**EXERCISE MATERIALS:**
====================
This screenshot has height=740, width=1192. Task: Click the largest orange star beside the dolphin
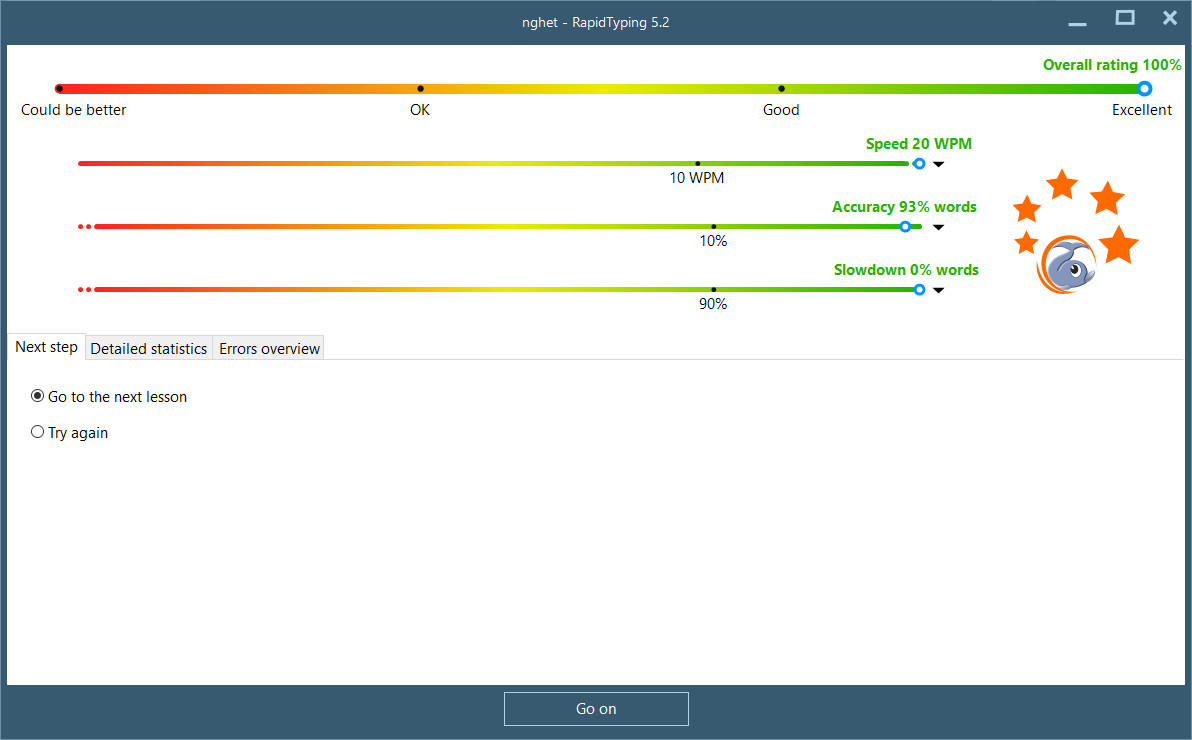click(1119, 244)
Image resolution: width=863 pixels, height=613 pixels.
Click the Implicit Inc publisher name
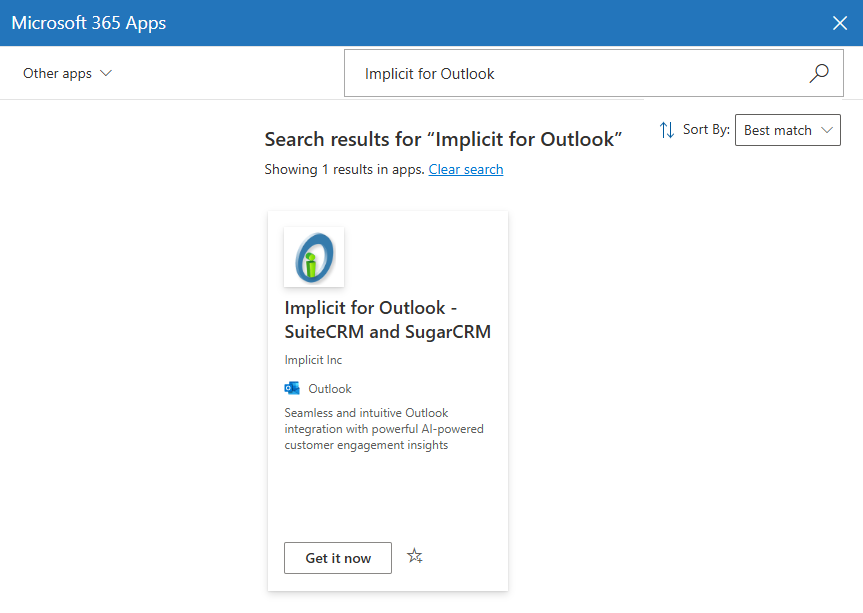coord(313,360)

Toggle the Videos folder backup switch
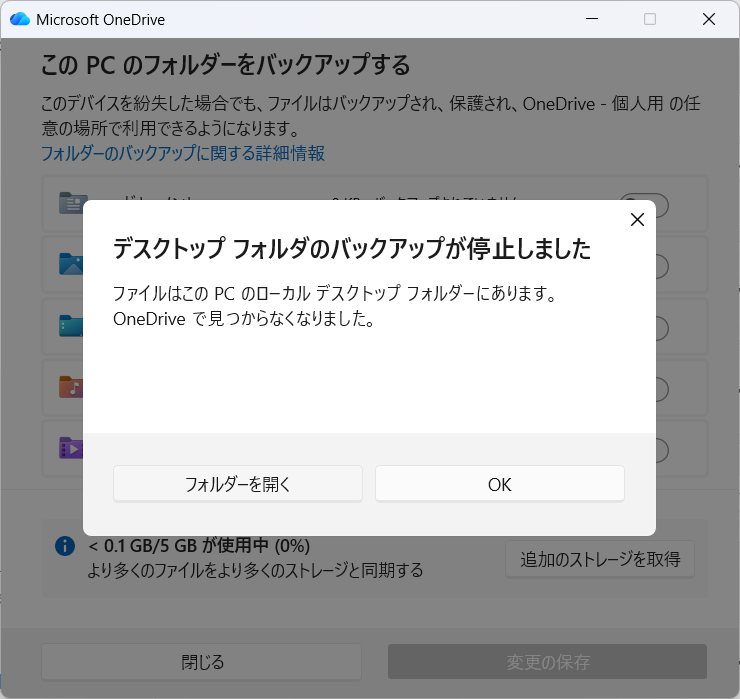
====================
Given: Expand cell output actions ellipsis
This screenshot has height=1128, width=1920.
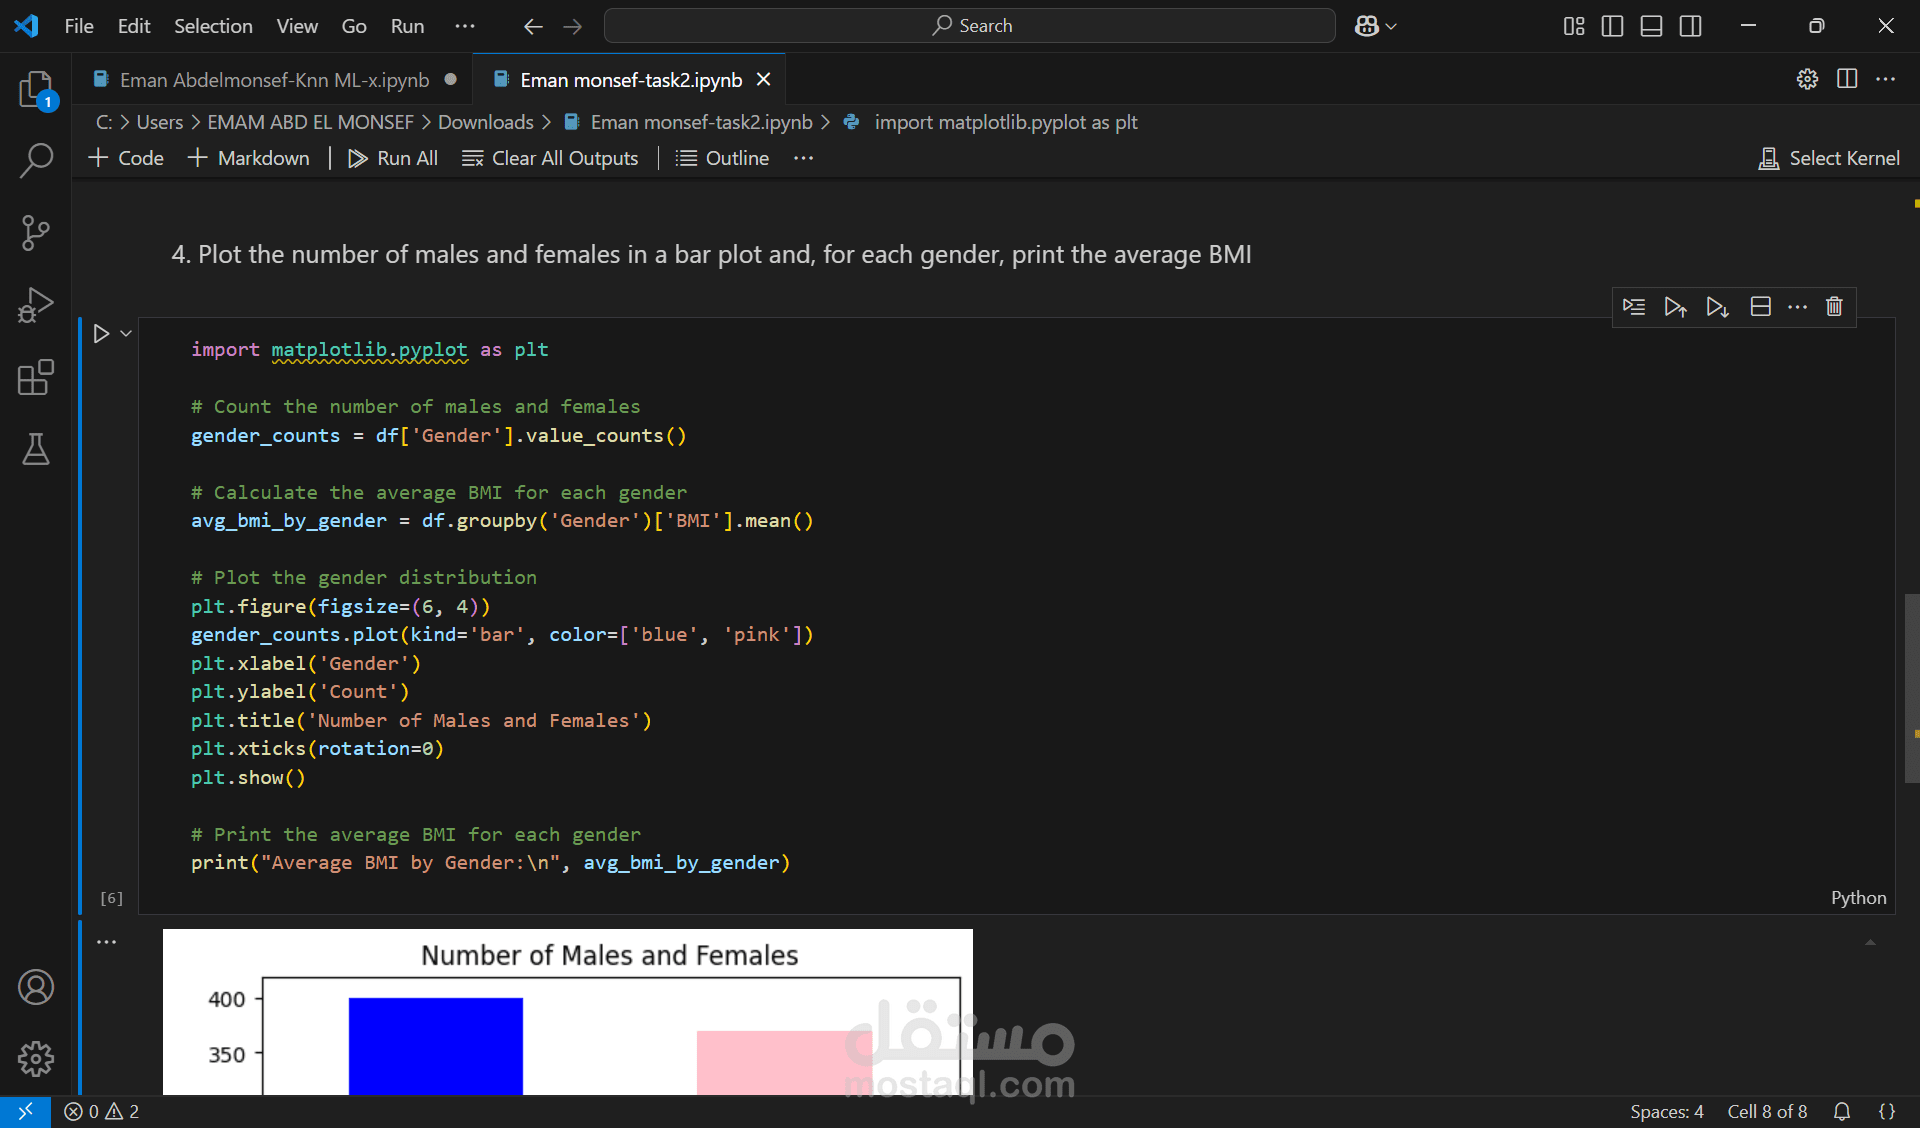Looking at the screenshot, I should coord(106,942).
====================
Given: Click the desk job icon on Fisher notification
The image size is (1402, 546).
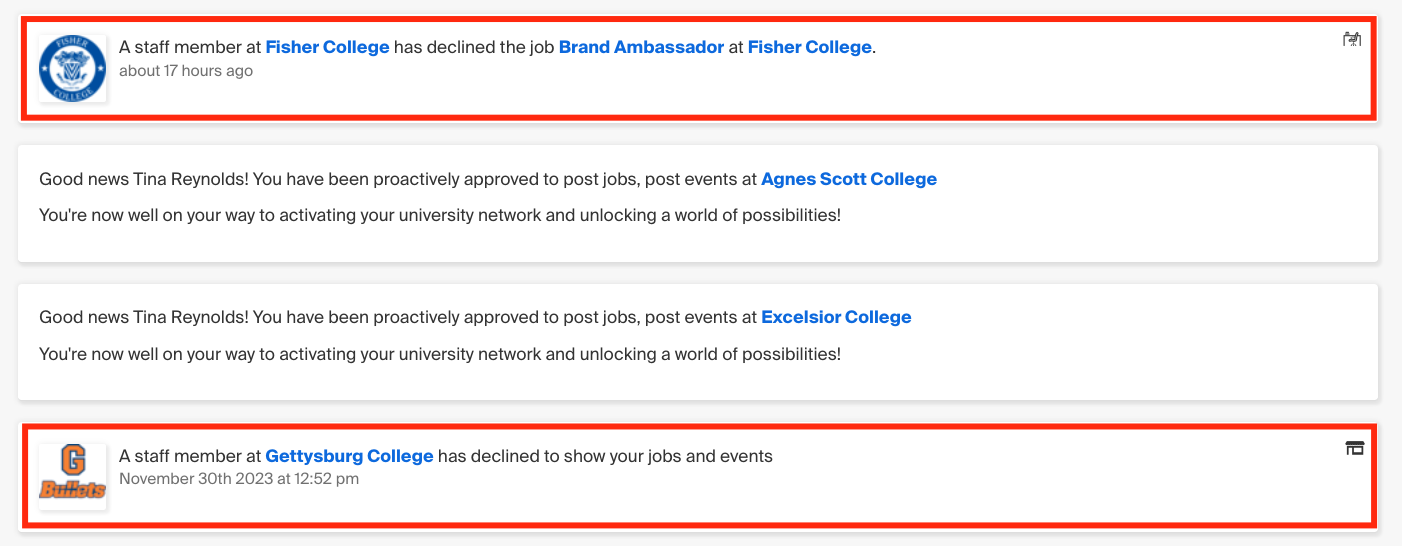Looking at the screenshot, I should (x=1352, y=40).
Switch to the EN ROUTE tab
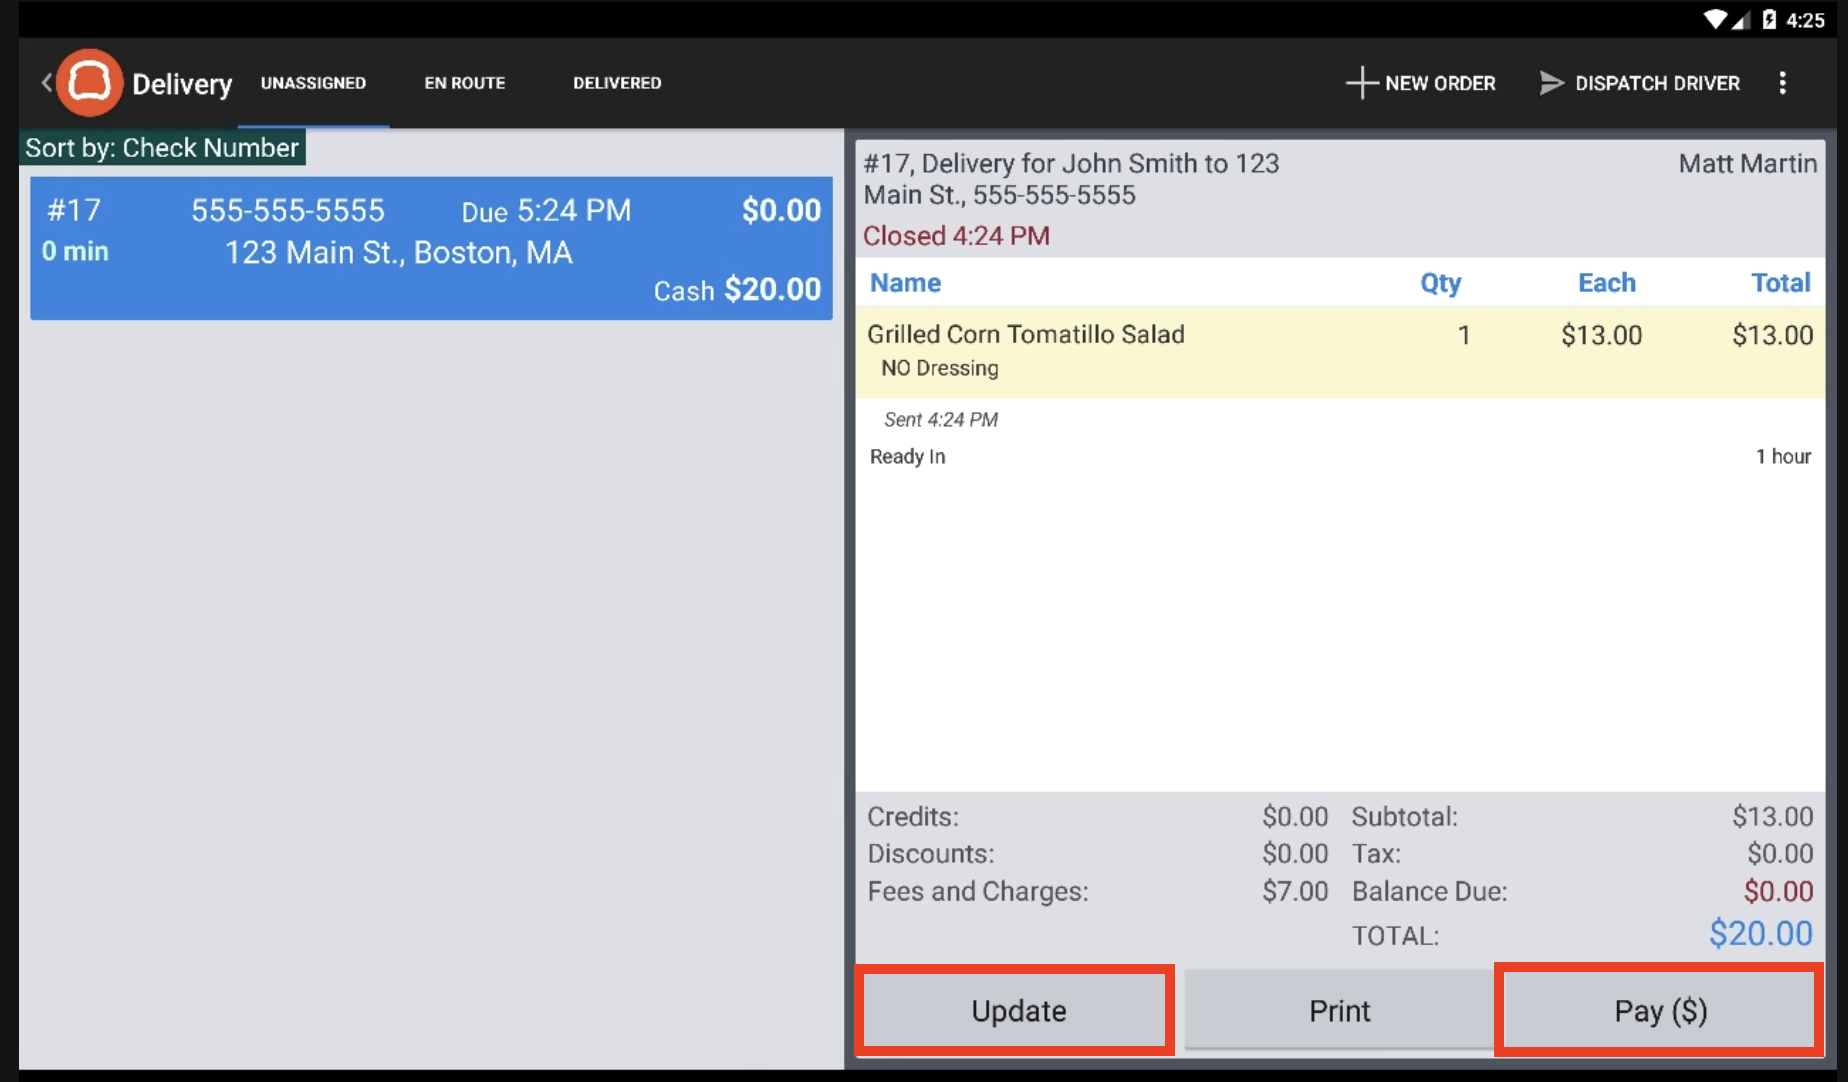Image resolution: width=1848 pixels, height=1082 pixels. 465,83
====================
**SET TASK:** Arrange the records from the line containing "Given: Click the" down through the line containing "Image resolution: width=1848" as a two-column CSV headed wording and answer. Give one row per record, with its wording and its answer each in a double-quoted field, line breaks turned into spaces, and the pictures left out.

**PROBLEM SOLUTION:**
wording,answer
"Given: Click the desk job icon on Fisher notification The image size is (1402, 546).","Looking at the screenshot, I should (x=1352, y=40)."
"Switch to the EN ROUTE tab","Image resolution: width=1848 pixels, height=1082 pixels. 465,83"